ACTIVITY → Reproduce exactly the lines below from the one containing "A-to-Z List (105, 151)" through the one containing "Black History Month: Barack", including both, and nothing else.

DATA IN THIS EXERCISE →

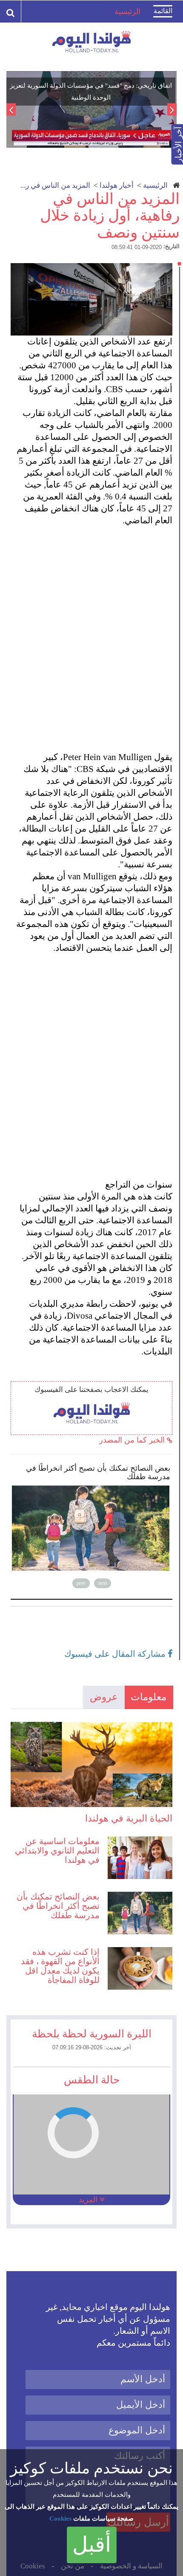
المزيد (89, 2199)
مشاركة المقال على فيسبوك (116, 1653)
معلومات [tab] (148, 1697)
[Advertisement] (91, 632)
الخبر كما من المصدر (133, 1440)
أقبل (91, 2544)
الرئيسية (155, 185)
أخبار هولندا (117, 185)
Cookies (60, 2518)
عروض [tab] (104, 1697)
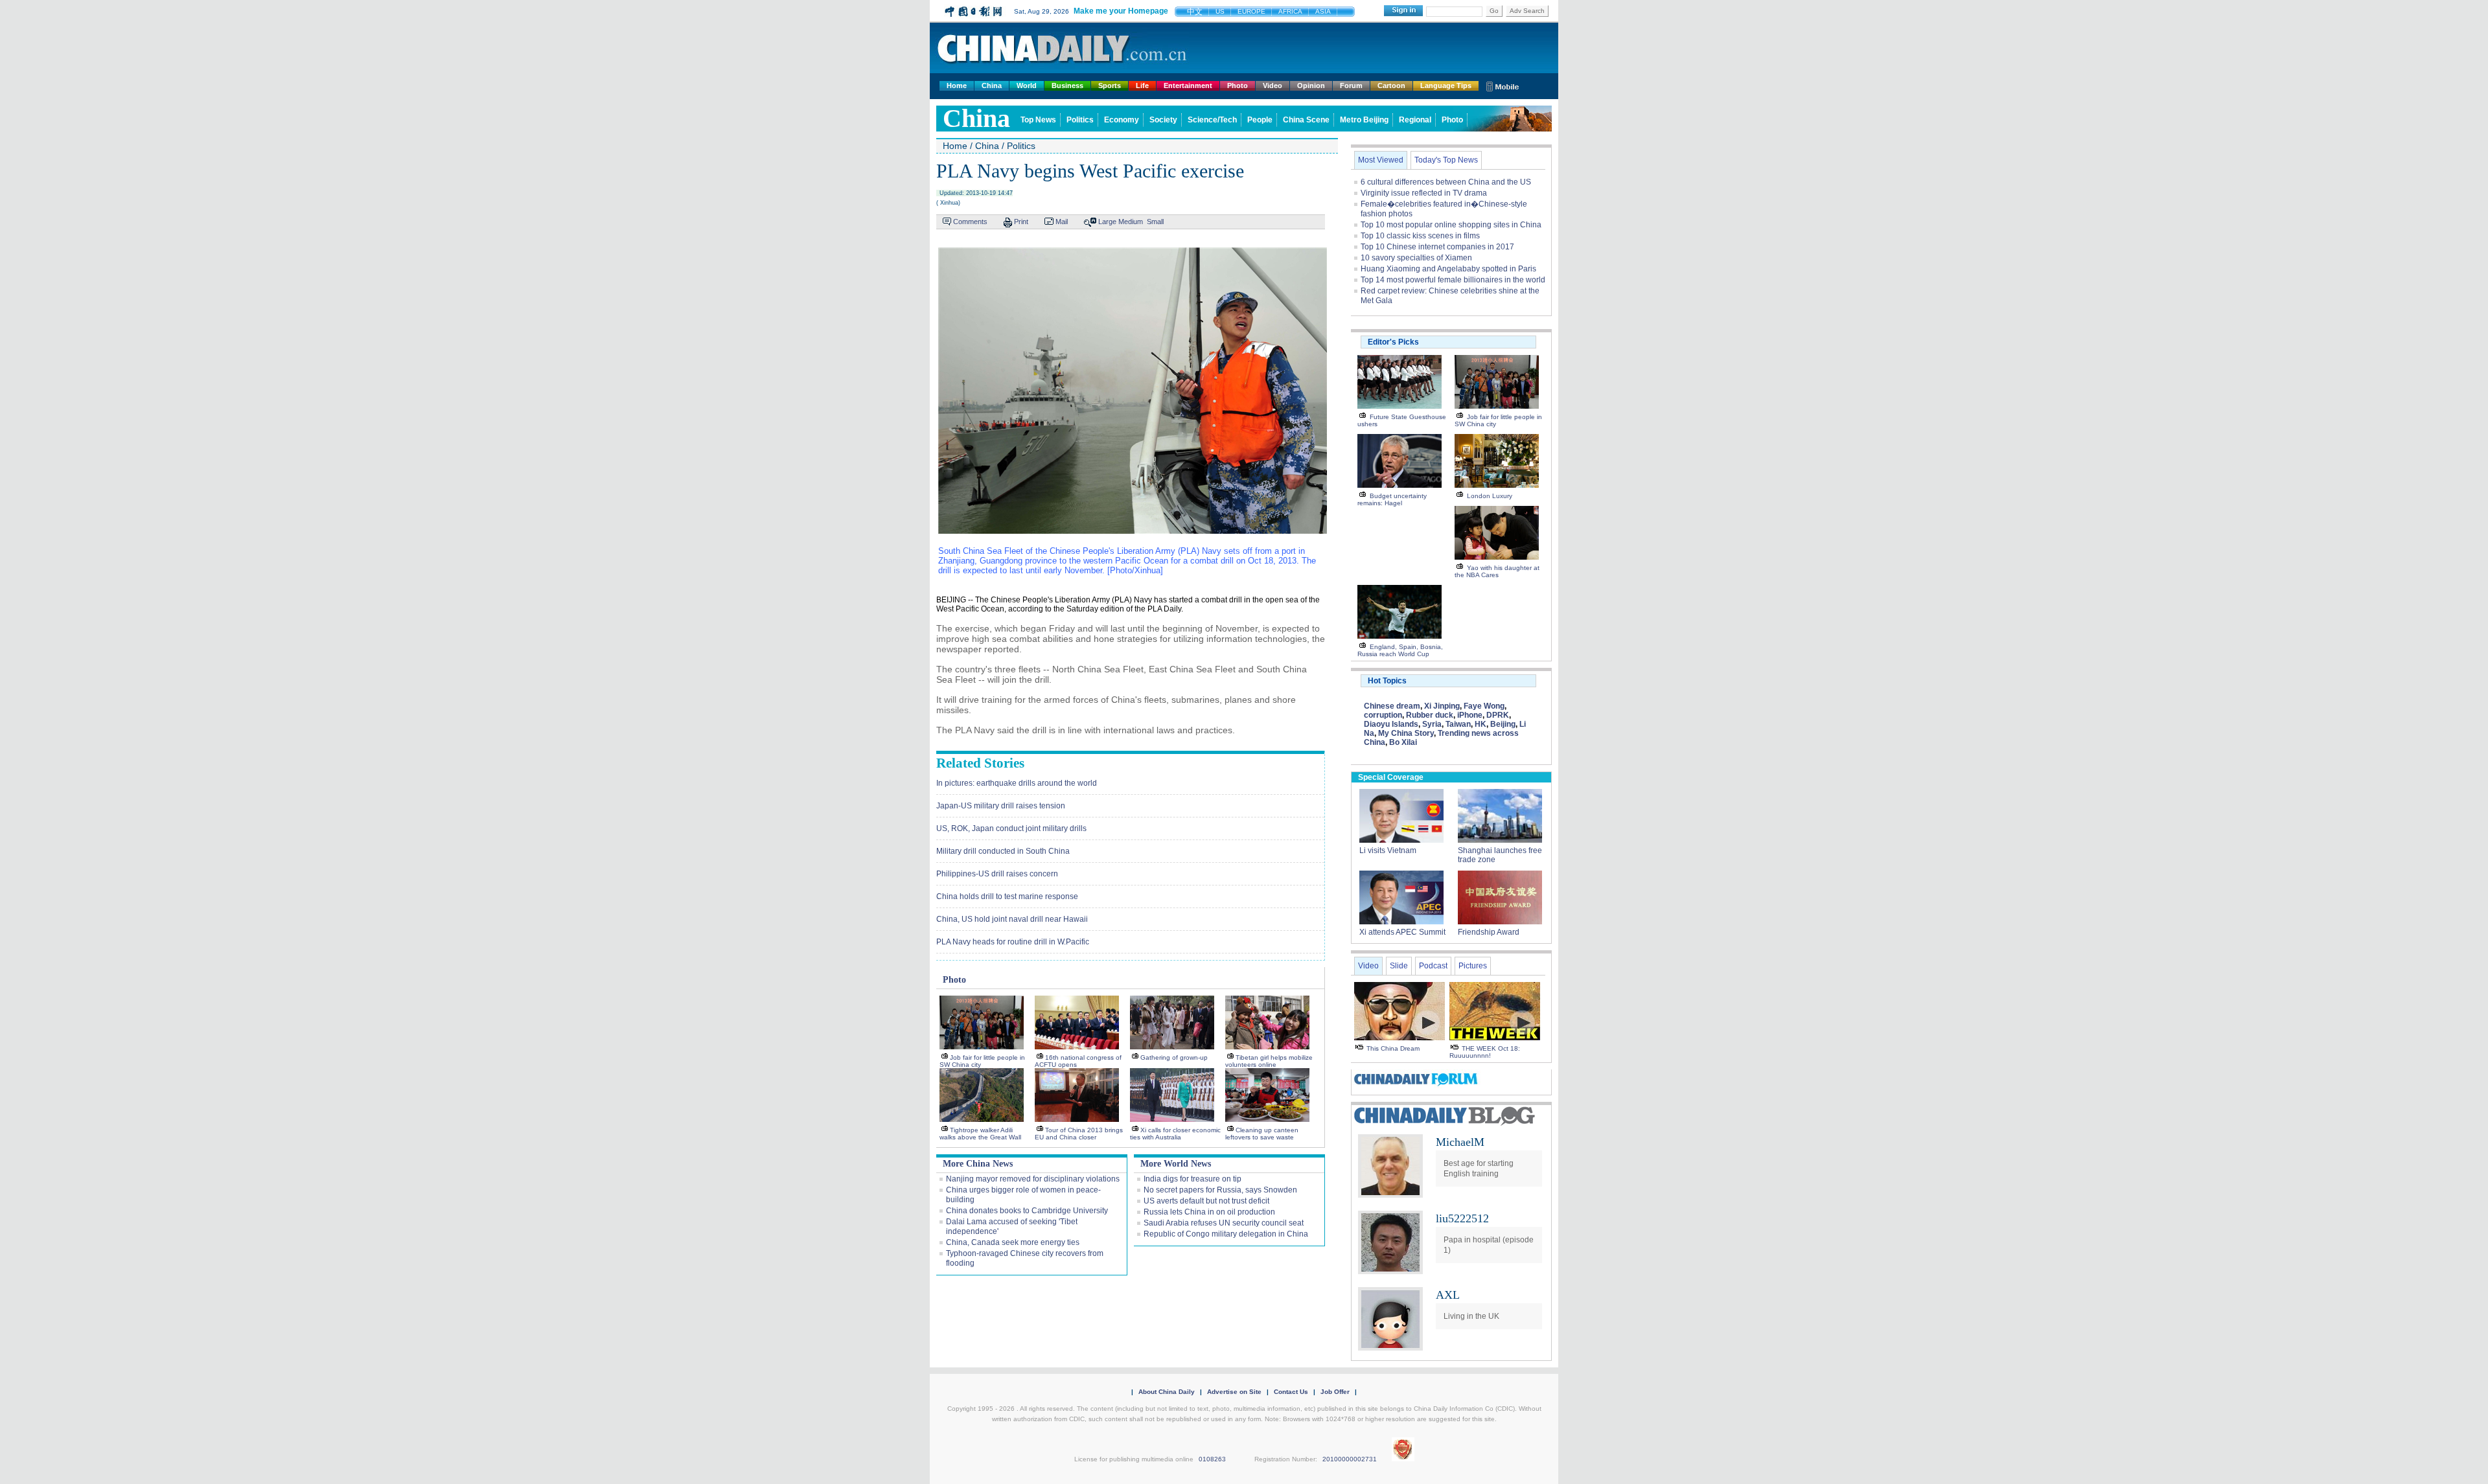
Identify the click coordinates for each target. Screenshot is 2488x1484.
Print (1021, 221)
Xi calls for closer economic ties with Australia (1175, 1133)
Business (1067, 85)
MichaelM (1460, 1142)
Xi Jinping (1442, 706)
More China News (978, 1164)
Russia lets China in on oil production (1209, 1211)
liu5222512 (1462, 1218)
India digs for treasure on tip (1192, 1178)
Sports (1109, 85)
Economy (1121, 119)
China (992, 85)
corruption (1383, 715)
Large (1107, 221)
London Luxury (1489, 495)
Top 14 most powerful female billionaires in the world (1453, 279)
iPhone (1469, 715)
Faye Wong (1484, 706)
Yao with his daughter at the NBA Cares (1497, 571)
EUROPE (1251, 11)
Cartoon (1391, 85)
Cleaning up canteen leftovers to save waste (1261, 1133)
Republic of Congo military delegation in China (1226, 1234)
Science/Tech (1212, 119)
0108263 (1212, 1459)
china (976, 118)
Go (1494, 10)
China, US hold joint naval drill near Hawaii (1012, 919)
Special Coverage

---

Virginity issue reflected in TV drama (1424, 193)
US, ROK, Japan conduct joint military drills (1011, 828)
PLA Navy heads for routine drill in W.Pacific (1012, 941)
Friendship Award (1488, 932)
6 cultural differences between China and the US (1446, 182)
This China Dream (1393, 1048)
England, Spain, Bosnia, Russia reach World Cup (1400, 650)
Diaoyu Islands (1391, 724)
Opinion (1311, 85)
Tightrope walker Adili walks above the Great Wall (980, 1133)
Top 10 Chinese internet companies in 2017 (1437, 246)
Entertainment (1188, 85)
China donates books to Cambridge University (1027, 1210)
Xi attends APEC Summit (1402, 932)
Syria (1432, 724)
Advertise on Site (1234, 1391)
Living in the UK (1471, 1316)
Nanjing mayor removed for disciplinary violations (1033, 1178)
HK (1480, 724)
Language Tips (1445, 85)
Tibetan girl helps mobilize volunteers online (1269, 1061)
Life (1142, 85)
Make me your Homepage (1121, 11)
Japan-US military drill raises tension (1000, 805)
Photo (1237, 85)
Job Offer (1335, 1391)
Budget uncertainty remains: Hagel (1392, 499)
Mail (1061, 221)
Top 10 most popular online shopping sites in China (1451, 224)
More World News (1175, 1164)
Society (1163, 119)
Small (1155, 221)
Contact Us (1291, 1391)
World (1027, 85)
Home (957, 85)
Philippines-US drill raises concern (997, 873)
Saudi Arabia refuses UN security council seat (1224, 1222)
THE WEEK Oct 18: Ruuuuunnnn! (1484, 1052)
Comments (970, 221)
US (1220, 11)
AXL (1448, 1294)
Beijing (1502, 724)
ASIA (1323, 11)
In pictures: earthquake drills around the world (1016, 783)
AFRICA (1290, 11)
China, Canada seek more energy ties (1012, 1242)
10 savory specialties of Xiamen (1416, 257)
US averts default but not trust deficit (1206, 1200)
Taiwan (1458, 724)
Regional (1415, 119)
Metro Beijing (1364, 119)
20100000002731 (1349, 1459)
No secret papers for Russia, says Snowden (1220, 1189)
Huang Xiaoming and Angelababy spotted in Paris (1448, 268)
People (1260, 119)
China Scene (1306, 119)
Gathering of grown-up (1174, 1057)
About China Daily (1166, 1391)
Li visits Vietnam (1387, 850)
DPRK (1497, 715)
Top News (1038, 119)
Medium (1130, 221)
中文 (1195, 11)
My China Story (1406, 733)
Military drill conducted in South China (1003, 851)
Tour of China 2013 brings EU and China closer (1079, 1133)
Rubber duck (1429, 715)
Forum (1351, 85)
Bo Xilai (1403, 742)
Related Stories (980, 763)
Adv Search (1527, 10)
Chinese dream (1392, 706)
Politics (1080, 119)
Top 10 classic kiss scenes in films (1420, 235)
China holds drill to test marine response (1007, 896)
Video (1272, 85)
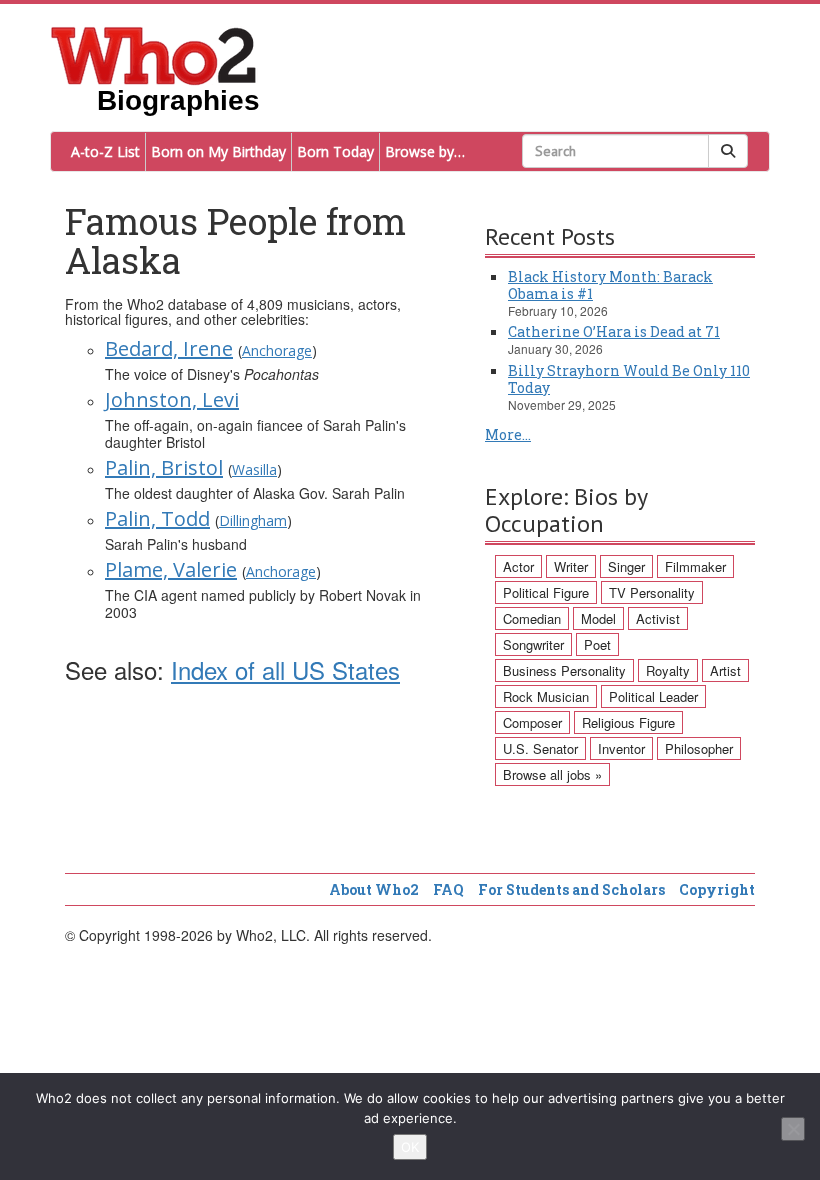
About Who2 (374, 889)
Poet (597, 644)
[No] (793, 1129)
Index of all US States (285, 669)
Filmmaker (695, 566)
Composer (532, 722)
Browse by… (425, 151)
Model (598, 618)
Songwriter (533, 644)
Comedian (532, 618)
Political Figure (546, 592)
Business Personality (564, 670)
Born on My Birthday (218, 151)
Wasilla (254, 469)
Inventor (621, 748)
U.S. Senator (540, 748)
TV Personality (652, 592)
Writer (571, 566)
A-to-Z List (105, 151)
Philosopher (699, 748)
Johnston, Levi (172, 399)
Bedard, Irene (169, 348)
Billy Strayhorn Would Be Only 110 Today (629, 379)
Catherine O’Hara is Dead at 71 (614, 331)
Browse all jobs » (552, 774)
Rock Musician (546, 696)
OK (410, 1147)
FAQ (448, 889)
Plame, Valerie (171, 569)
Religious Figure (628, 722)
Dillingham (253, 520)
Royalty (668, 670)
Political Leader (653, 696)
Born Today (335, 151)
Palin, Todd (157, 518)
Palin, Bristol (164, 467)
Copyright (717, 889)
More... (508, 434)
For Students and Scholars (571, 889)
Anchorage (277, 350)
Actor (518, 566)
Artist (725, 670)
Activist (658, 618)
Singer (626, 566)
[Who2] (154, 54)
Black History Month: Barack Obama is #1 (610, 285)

SOLUTION TO THE EXERCISE →
A-to-Z List (105, 151)
Philosopher (699, 748)
Johnston, Levi (172, 399)
Bedard, Irene (169, 348)
Billy Strayhorn Would Be Only 110 Today (629, 379)
Catherine O’Hara is Dead at 71 (614, 331)
Browse all jobs » (552, 774)
Rock Musician (546, 696)
OK (410, 1147)
FAQ (448, 889)
Plame, Valerie (171, 569)
Religious Figure (628, 722)
Dillingham (253, 520)
Royalty (668, 670)
Political Leader (653, 696)
Born Today (335, 151)
Palin, Todd (157, 518)
Palin, Bristol (164, 467)
Copyright (717, 889)
More... (508, 434)
For Students and Scholars (571, 889)
Anchorage (277, 350)
Actor (518, 566)
Artist (725, 670)
Activist (658, 618)
Singer (626, 566)
[Who2] (154, 54)
Black History Month: Barack Obama is #1 (610, 285)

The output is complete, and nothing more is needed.